• _Opdracht 1_: Typ uit de vermeldingen precies over wat er staat vanaf de regel met "You are a computer-use" tot en met de regel met "(x=380, y=269)". Laat de afbeeldingen daarbij weg.

• _Documenttekst_:
════════════════
Wat meer of anders is ten laste gelegd dan hiervoor bewezen is verklaard, is niet bewezen.
Verdachte zal daarvan worden vrijgesproken.

4.De kwalificatie van het bewezenverklaarde

Het bewezenverklaarde levert op:
feit 1:
Medeplegen van oplichting.
feit 2:
Medeplegen van poging tot oplichting.

5.De strafbaarheid van de feiten

De feiten zijn strafbaar.

6.De strafbaarheid van de verdachte

Verdachte is strafbaar, nu geen omstandigheid is gebleken of aannemelijk is geworden die de strafbaarheid van verdachte uitsluit.

7.De overwegingen ten aanzien van straf en/of maatregel

Het standpunt van de officier van justitie
De officier van justitie die alleen een deel van feit 2 bewezen acht, heeft gevorderd dat verdachte wordt veroordeeld tot een gevangenisstraf van zes maanden met aftrek van voorarrest.
════════════════
• _Opdracht 2_: Geef de hele tekst over de strafzaak wegens oplichting woordelijk terug.

• _Verstrekte gegevens_:
════════════════
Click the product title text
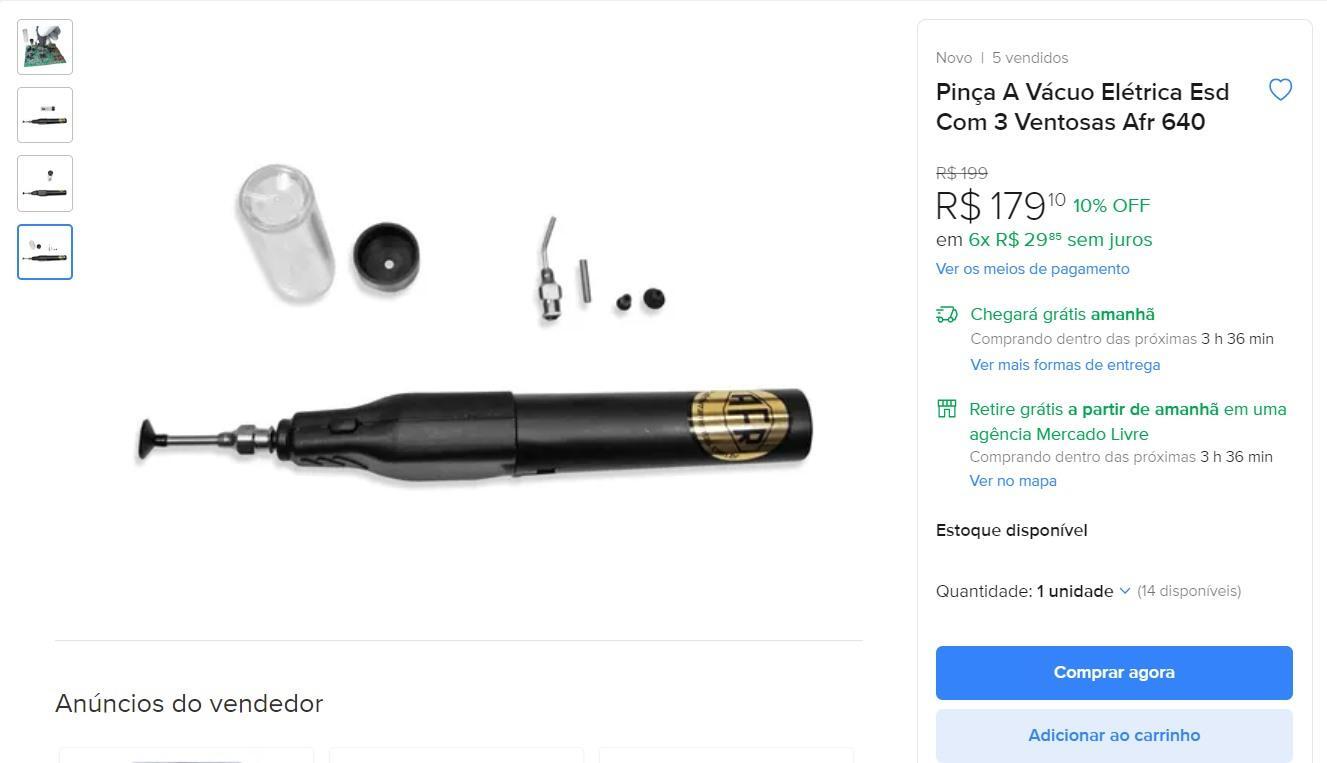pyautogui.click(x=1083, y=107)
════════════════
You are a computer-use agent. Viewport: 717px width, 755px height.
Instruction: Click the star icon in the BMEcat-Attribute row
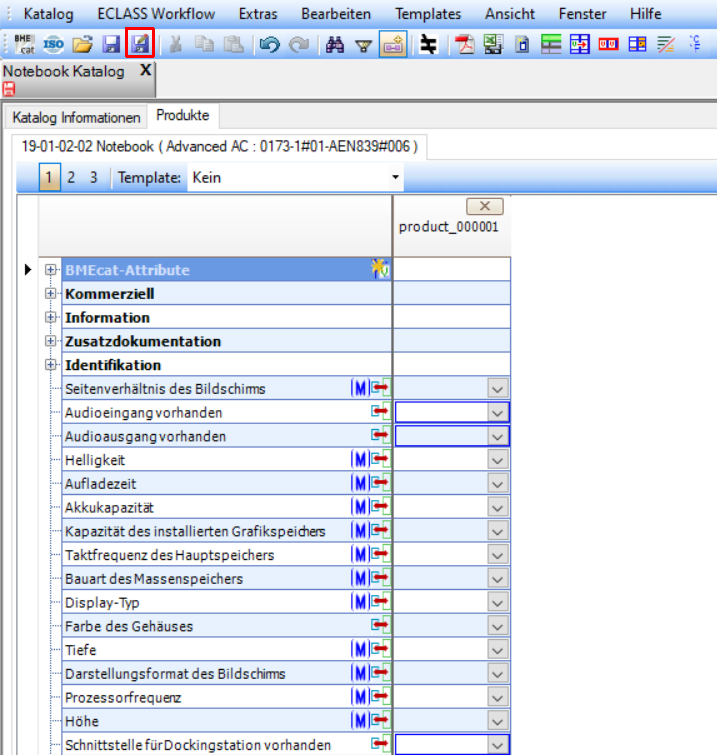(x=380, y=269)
════════════════
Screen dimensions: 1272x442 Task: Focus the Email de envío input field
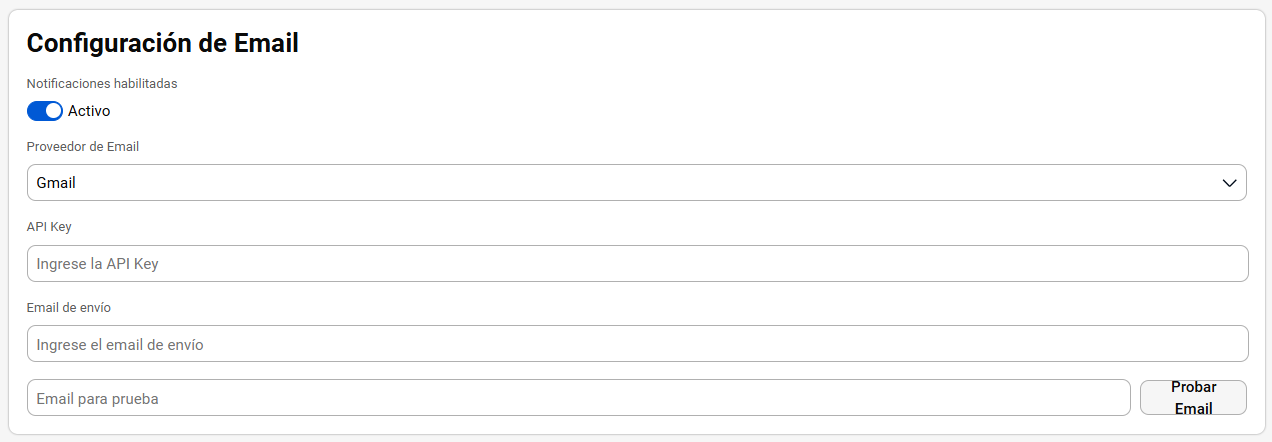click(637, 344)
════════════════
• _Juiste antwoord 1_:
You are a computer-use agent. Viewport: 717px width, 755px height.
Instruction: Click the star icon in the BMEcat-Attribute row
(x=380, y=269)

• _Juiste antwoord 2_:
Wat meer of anders is ten laste gelegd dan hiervoor bewezen is verklaard, is niet bewezen.
Verdachte zal daarvan worden vrijgesproken.

4.De kwalificatie van het bewezenverklaarde

Het bewezenverklaarde levert op:
feit 1:
Medeplegen van oplichting.
feit 2:
Medeplegen van poging tot oplichting.

5.De strafbaarheid van de feiten

De feiten zijn strafbaar.

6.De strafbaarheid van de verdachte

Verdachte is strafbaar, nu geen omstandigheid is gebleken of aannemelijk is geworden die de strafbaarheid van verdachte uitsluit.

7.De overwegingen ten aanzien van straf en/of maatregel

Het standpunt van de officier van justitie
De officier van justitie die alleen een deel van feit 2 bewezen acht, heeft gevorderd dat verdachte wordt veroordeeld tot een gevangenisstraf van zes maanden met aftrek van voorarrest.